After 16 years of coaching at The University of Texas at El Paso, Adams is back where it all began.

Adams grew up in Oxford, Kansas, a small town about 40 miles south of Wichita.

“My dad was an elementary teacher and both my parents drove school buses,” Adams said. “I grew up understanding the importance of education and academics.”

Being back in Kansas means seeing a lot of familiar faces, Adams said. Her first coaching job was at Winfield High School.

“This was a unique opportunity for me to come back home and take on a new challenge,” Adams said. “I love Kansas. I love sunflowers. I grew up here.”

Home is where Adams learned work ethic and community pride. Home is where Adams started her basketball career. Home is where Adams began a career coaching basketball. Home is bluegrass music, too.

When she’s not on the court, Adams said she enjoys playing the guitar. She grew up going to the bluegrass festival with her father in Winfield, Kansas.

“My dad was a great guitar player, so that’s what made me start playing it after he passed,” Adams said.

For Adams, Kansas is where it all started. It’s not her first time in Koch Arena, either. She once coached at Independence Community College in Independence, Kansas, where she led her team to the Region VI Championship “right here in Koch Arena,” she said.

“I’ve been in Koch Arena and actually been a part of being on the floor and coaching back in the junior college days.”

Adams said she believes she was in Texas for 16 years for a reason.

She also believes she is back in Kansas for a reason.

“I’m just trusting the good lord upstairs that this is part of his plan,” Adams said. “I’ve been where I’m supposed to be, and now I’m where I’m supposed to be.”

Adams left UTEP as the all-time-winningest coach in program history.

“It’s always time for change,” Adams said. “Had a great run, great experience. Nothing stays the same forever.”

Adams called herself a people’s person, a trait she said will help bring stability to a women’s basketball program that has seen a rocky recent history.

Former head coach Jody Adams-Birch, who coached at WSU from 2008 to 2017, oversaw a turbulent time for the women’s basketball program. Nine players left the women’s basketball program before the end of Adams-Birch’s first season, citing objections to her coaching style.

Four players quit following the 2014-15 season, the team’s third straight season that ended in the NCAA Tournament.

The departures sparked an investigation into the program. After 38 people associated with the team were interviewed by the university, changes were made to the program. The changes called for players and coaches to work with sports psychologists and for players to communicate better with department administrators.
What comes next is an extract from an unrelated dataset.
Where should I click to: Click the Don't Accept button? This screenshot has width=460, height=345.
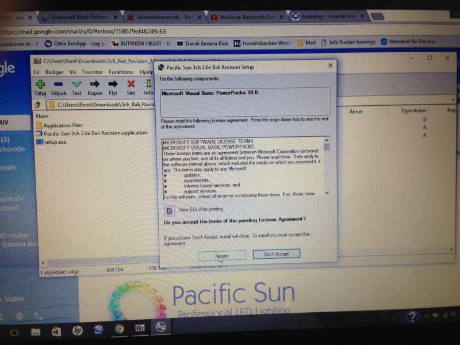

“I’ve come in here with an approach of being respectful of everyone from the past,” Adams said. “We are going to respect all former players that have come here, all former coaches that have been here before me.”

“We’re just really trying to work hard in moving forward in a positive way with one another.”
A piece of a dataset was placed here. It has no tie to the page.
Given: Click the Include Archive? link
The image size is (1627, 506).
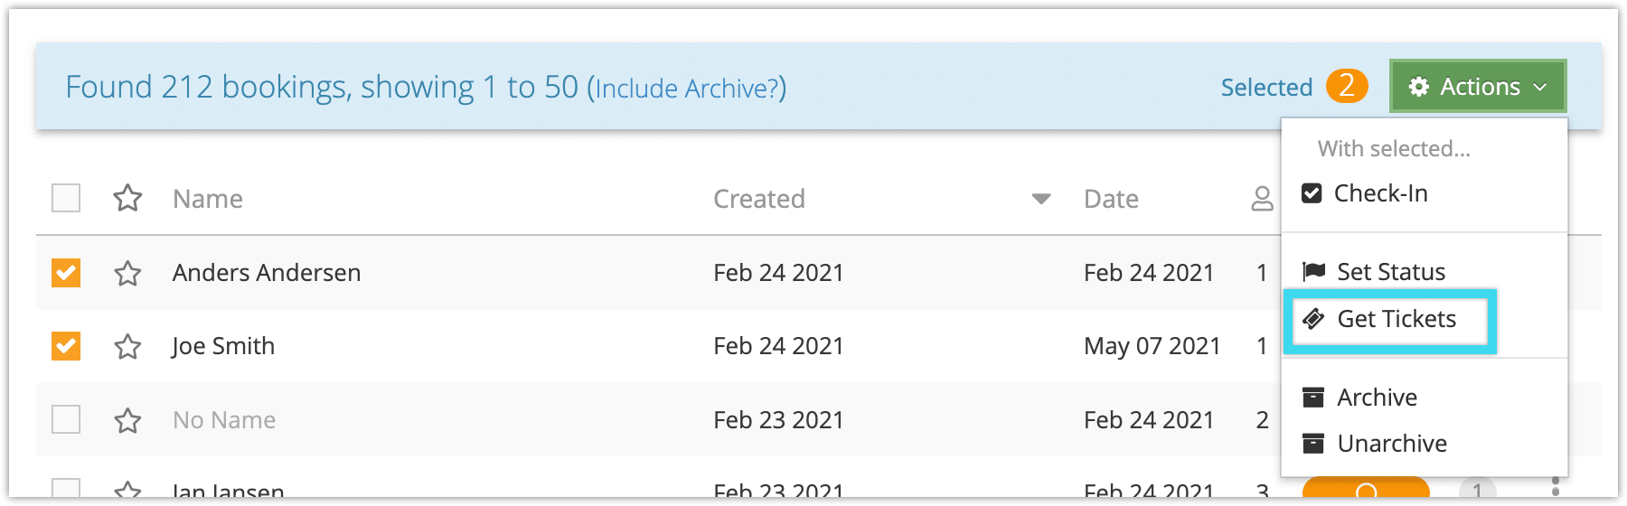Looking at the screenshot, I should [x=686, y=89].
Adams said her ultimate goal is to help those that she coaches achieve their own goals.

“The kids I coach, that’s my legacy in life,” Adams said. “When I’m retired and I look back, it’s going to be kind of like what you do when you look back at your children.”

Adams said one similarity between WSU and UTEP is that they have well-known men’s basketball programs.

“The legendary coach Don Haskins coached at UTEP, and that was the team that won the championship in the movie ‘Glory Road,’” Adams said. “I went to this school that had this phenomenal history with their men’s basketball program.”

She said she saw parallels between the legacies of men’s basketball at UTEP and WSU.

“I feel like I can definitely learn and grow as a coach from being here where [Gregg Mashall] is at,” Adams said.

Adams said she is encouraged by the success of the men’s team.

“I’m embracing the success that our men’s program has had,” she said. “We’re going to utilize their success to help our success.”